Photo: White House - P. Souza President Barack Obama during a press conference on the debt ceiling discussions at the White House, July 11, 2011
Photo: White House - P. Souza President Barack Obama during a press conference on the debt ceiling discussions at the White House, July 11, 2011

U.S. congressional leaders are scheduled to meet again with President Barack Obama Tuesday, with no signs of progress on a deal to reduce the deficit and raise the government’s borrowing limit.

Tuesday’s talks come three weeks before the August 2 deadline, when the U.S. Treasury Department says the country will run up against the $14.3 trillion legal limit on debt and be forced to default on some payments.

The president wants to work out a deal before the deadline to give Congress time to debate and pass the measure. He has promised daily meetings until a deal is made, but Obama’s Democratic Party and opposition Republicans still appear to be far from an agreement.
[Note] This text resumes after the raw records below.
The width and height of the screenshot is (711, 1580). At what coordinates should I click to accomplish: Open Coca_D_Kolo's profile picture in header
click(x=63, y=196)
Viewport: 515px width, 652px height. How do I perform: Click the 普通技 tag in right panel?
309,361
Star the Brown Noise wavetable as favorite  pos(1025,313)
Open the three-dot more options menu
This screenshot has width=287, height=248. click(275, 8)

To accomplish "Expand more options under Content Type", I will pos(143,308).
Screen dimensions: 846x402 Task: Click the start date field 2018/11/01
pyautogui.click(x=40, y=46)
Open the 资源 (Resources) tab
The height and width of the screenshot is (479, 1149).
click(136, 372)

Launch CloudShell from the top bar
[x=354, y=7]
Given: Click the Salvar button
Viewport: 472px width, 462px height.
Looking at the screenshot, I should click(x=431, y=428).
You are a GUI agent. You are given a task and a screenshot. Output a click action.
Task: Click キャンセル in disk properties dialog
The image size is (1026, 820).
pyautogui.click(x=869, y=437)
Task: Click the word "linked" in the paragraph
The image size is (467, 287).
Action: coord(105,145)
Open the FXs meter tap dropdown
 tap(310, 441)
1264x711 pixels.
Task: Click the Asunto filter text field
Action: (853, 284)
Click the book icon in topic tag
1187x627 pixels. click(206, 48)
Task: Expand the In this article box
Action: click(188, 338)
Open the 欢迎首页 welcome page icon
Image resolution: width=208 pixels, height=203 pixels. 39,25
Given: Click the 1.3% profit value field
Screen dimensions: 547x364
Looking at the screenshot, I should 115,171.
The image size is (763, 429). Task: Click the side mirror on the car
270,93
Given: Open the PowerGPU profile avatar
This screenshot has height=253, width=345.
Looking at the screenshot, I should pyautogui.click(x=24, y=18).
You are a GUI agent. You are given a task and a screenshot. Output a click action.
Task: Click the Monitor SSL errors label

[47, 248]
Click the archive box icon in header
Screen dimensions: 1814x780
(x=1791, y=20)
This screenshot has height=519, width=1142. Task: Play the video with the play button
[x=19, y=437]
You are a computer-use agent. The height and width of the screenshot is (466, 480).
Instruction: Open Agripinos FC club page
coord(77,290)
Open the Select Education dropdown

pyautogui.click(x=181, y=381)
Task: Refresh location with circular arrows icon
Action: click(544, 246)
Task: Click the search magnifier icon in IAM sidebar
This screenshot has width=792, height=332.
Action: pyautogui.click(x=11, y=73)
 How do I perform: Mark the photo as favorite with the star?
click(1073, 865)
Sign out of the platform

The president proposes a $4 trillion package of spending cuts and revenue increases, while the Republicans say they will not allow tax hikes and want to focus only on slashing government spending.

Obama said at a televised news conference Monday it is time to stop playing politics and make a deal. He said he will refuse to sign any temporary measures to resolve the debt crisis.

Democrats vs Republicans

House Speaker John Boehner of Ohio

Democrats strongly oppose cuts in popular social programs for the poor and elderly. They say increasing taxes on the wealthy and big corporations is essential because the government badly needs more revenue to close the budget gap.

Republicans say it makes no sense to raise taxes on the wealthy because they are the ones who can invest in the economy and create jobs. The speaker of the House of Representatives, Republican John Boehner, has said no deal can pass the House unless it rules out tax increases and cuts spending.

Treasury Secretary Timothy Geithner said Tuesday the two sides understand what it will take to make a deal and will come to an agreement.  He has warned previously that failing to raise the $14.3 trillion legal limit on what the government can borrow to pay its debts would be “catastrophic.”